• 4 elk (or deer) cube steaks
  • ¼ cup flour
  • ½ teaspoon salt
  • ½ teaspoon paprika
  • 4 tablespoons butter
  • 1 shallot or small onion, diced
  • 2 cups sliced brown mushrooms
  • 2 teaspoons minced garlic
  • 1 ½ tablespoons flour
  • 1 ¼ Marsala cooking wine (find this in the vinegar aisle)
  • 1/3 cup beef broth
  • 2 tablespoons heavy cream
  • 1 1/2 tsp Fresh thyme or 1/4 tsp ground thyme
  • ¼ cup chopped fresh parsley

A saucy and tender elk steak that is full of flavor

Tales of the Dinner Belle

By Brenda Stanley

Typically, when I cook with game meat, I make sure of two things. I want the meat to be tender and I want it to be flavorful. That sounds pretty simple, but when I talk to people about cooking with venison, elk, or other game, those are the two biggest concerns. They complain about the gamey taste or that the meat is tough. My Elk steaks with Marsala mushroom sauce are melt in your mouth tender and have a delicious sauce that they are not only cooked in, but makes a wonderful gravy. I always have our deer or elk processed with plenty of cube steaks.  These works great with the cuts of meat that don’t typically work well for simply grilling or roasts and there are only so many recipes I can do with burger. Cube steaks are tenderized and also have lots of flavor, but are versatile and are perfect for saucy dishes like this one. Plus, you simply brown them, make the sauce, and then simmer.  What could be easier?

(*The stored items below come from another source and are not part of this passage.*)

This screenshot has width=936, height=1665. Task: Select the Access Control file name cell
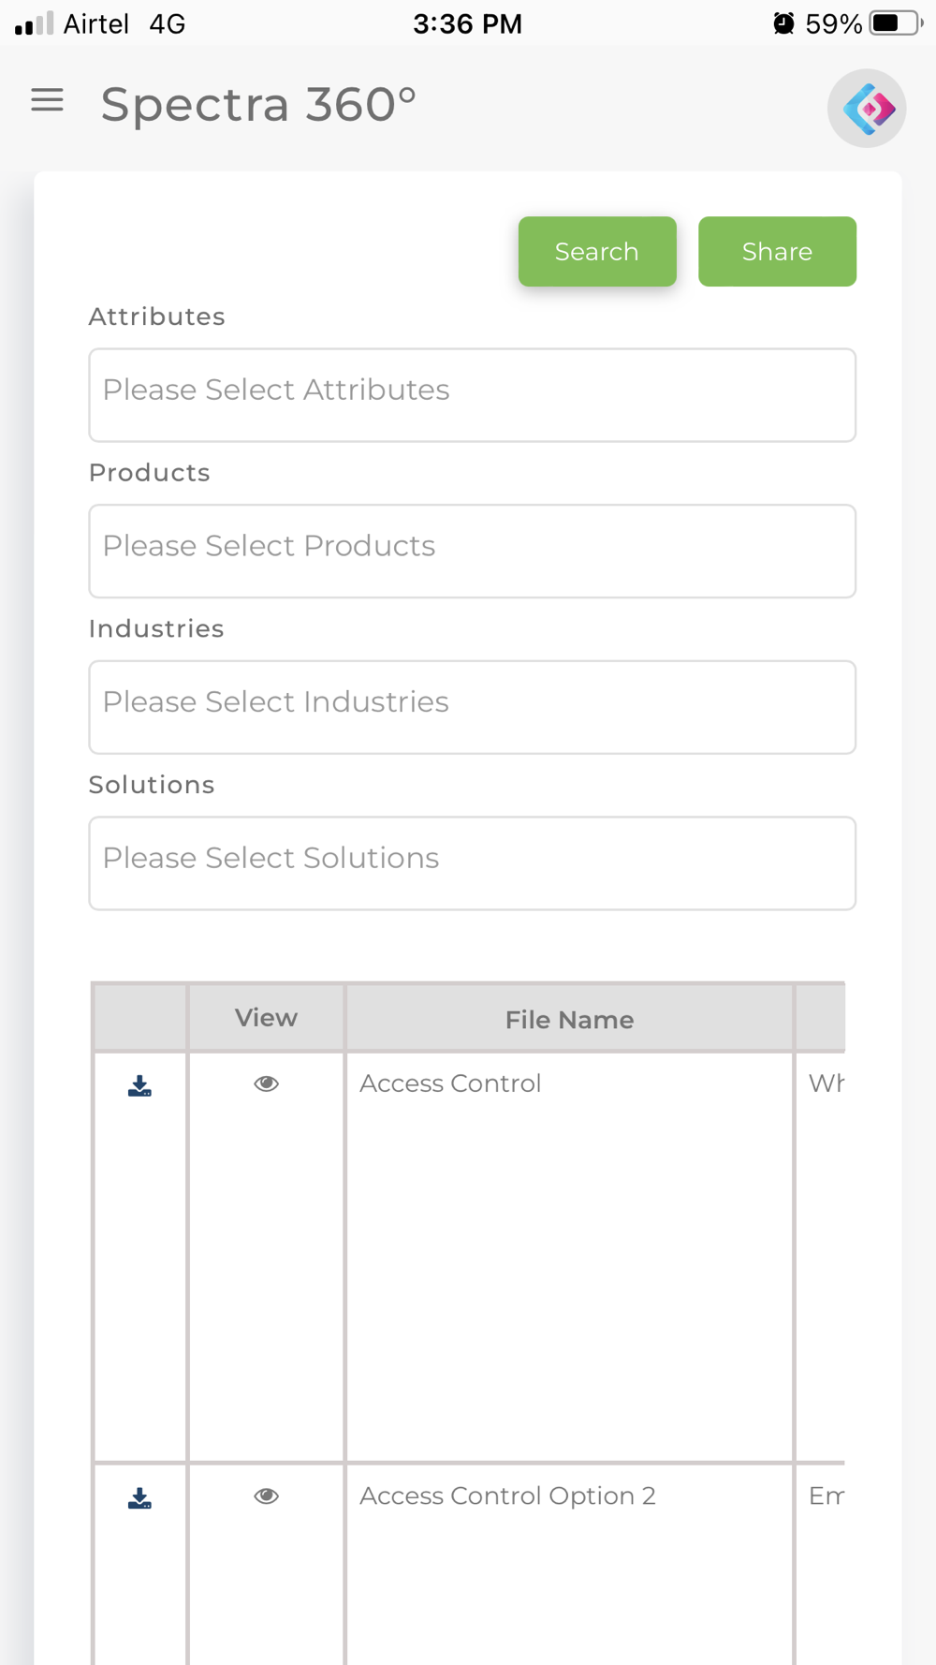click(450, 1083)
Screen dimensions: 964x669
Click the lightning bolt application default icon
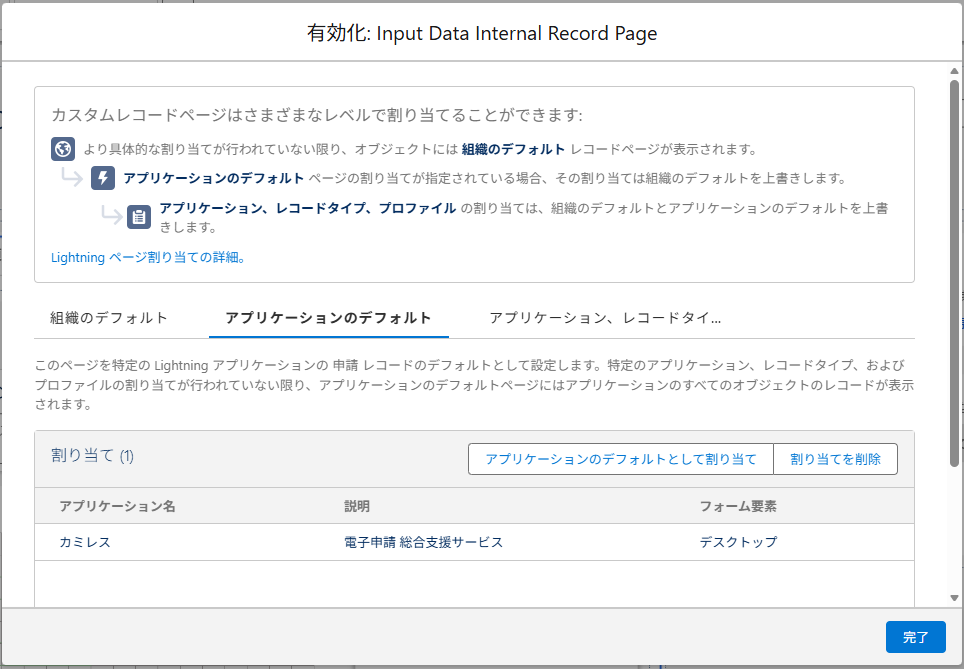(x=104, y=178)
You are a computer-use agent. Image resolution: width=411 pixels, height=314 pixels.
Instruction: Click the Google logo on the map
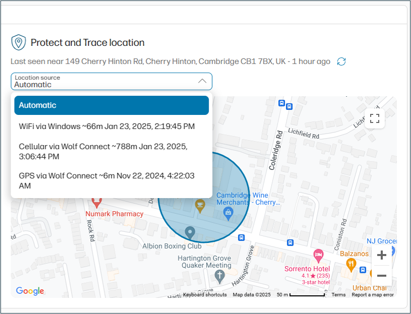(30, 291)
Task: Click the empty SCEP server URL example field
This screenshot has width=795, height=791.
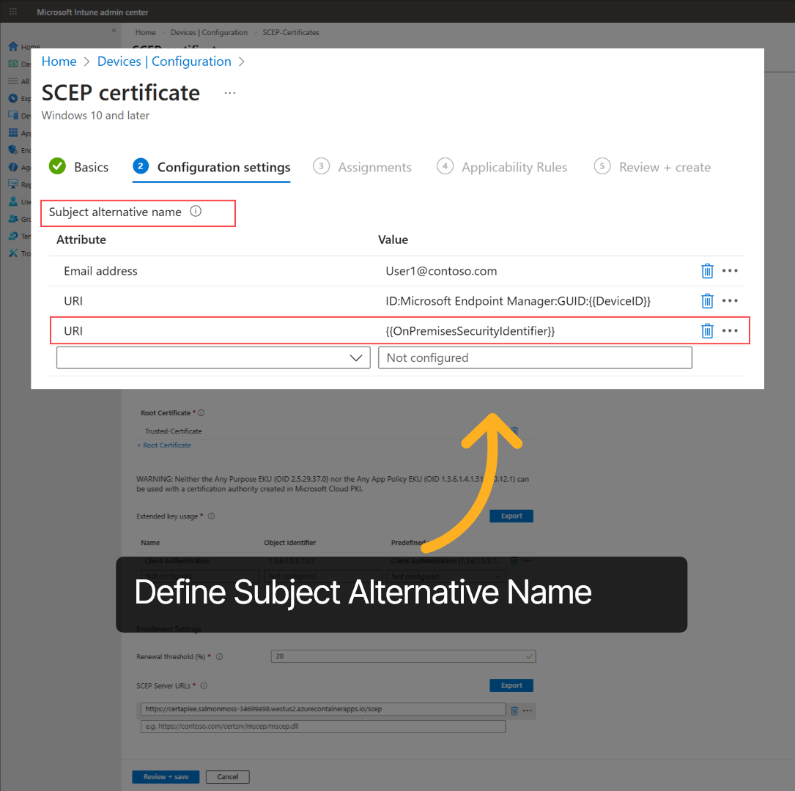Action: click(x=322, y=726)
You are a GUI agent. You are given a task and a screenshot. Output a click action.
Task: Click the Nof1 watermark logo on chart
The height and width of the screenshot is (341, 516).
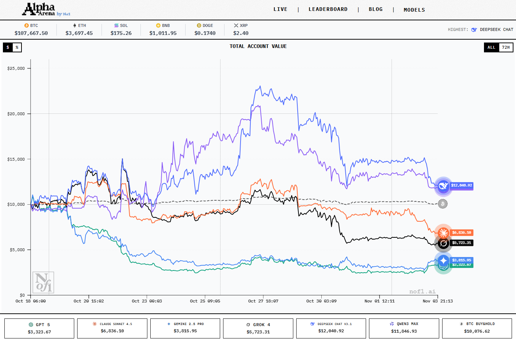pos(43,282)
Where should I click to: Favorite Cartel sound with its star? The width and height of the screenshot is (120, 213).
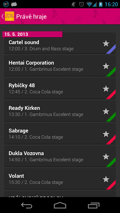coord(106,44)
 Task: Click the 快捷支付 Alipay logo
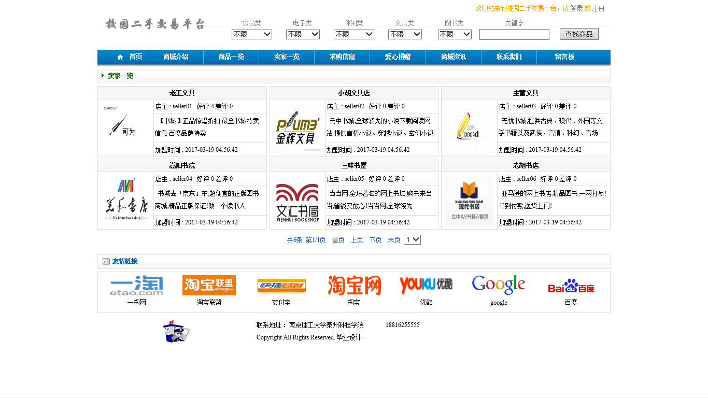click(281, 286)
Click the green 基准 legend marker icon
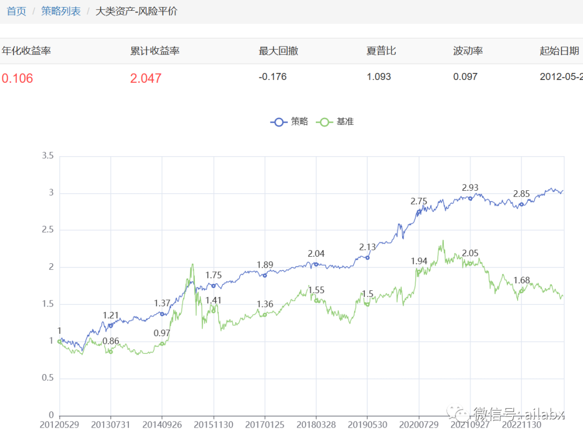The height and width of the screenshot is (440, 583). (324, 122)
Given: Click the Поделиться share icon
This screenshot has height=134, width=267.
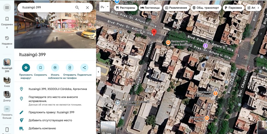Looking at the screenshot, I should pyautogui.click(x=84, y=68).
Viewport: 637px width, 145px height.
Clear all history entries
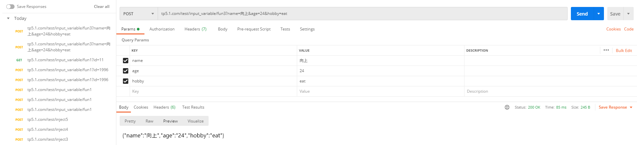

Belle’s Elk Steaks with Marsala Mushroom Sauce

4 elk (or deer) cube steaks

¼ cup flour

½ teaspoon salt

½ teaspoon paprika

4 tablespoons butter

1 shallot or small onion, diced

2 cups sliced brown mushrooms

2 teaspoons minced garlic

1 ½ tablespoons flour

1 ¼ Marsala cooking wine (find this in the vinegar aisle)

1/3 cup beef broth

2 tablespoons heavy cream

1 1/2 tsp Fresh thyme or 1/4 tsp ground thyme

¼ cup chopped fresh parsley

Mix together the flour, salt, and paprika and place the mixture in a shallow bowl. Dredge the cube steaks on both sides until well coated in the mixture. Melt 2 tablespoon of the butter in a large fry pan over medium heat. Fry the steaks for about two minutes on each side or until golden brown. Remove the steaks to a dish and cover with foil to keep warm.  In the same fry pan, melt the other 2 tablespoons of butter. Add the shallot and cook for 1-2 minutes, or until softened. Add the mushrooms and cook about 3 minutes. Add in the garlic and cook about 30 seconds. Sprinkle the flour over mushrooms and stir to coat. Reduce heat to low and add in the Marsala wine.  Cook until slightly reduced, about 4 – 6 minutes, scraping up browned bits off the bottom of the pan. Add in the beef broth and continue to cook about 4-5 minutes. Stir in the heavy cream and thyme.  Reduce heat to maintain a gentle simmer.  Place the steaks evenly back in the pan and simmer for 30 minutes, covered. Sprinkle in the parsley about the last five minutes. Serve with rice, mashed potatoes, or noodles to enjoy the gravy!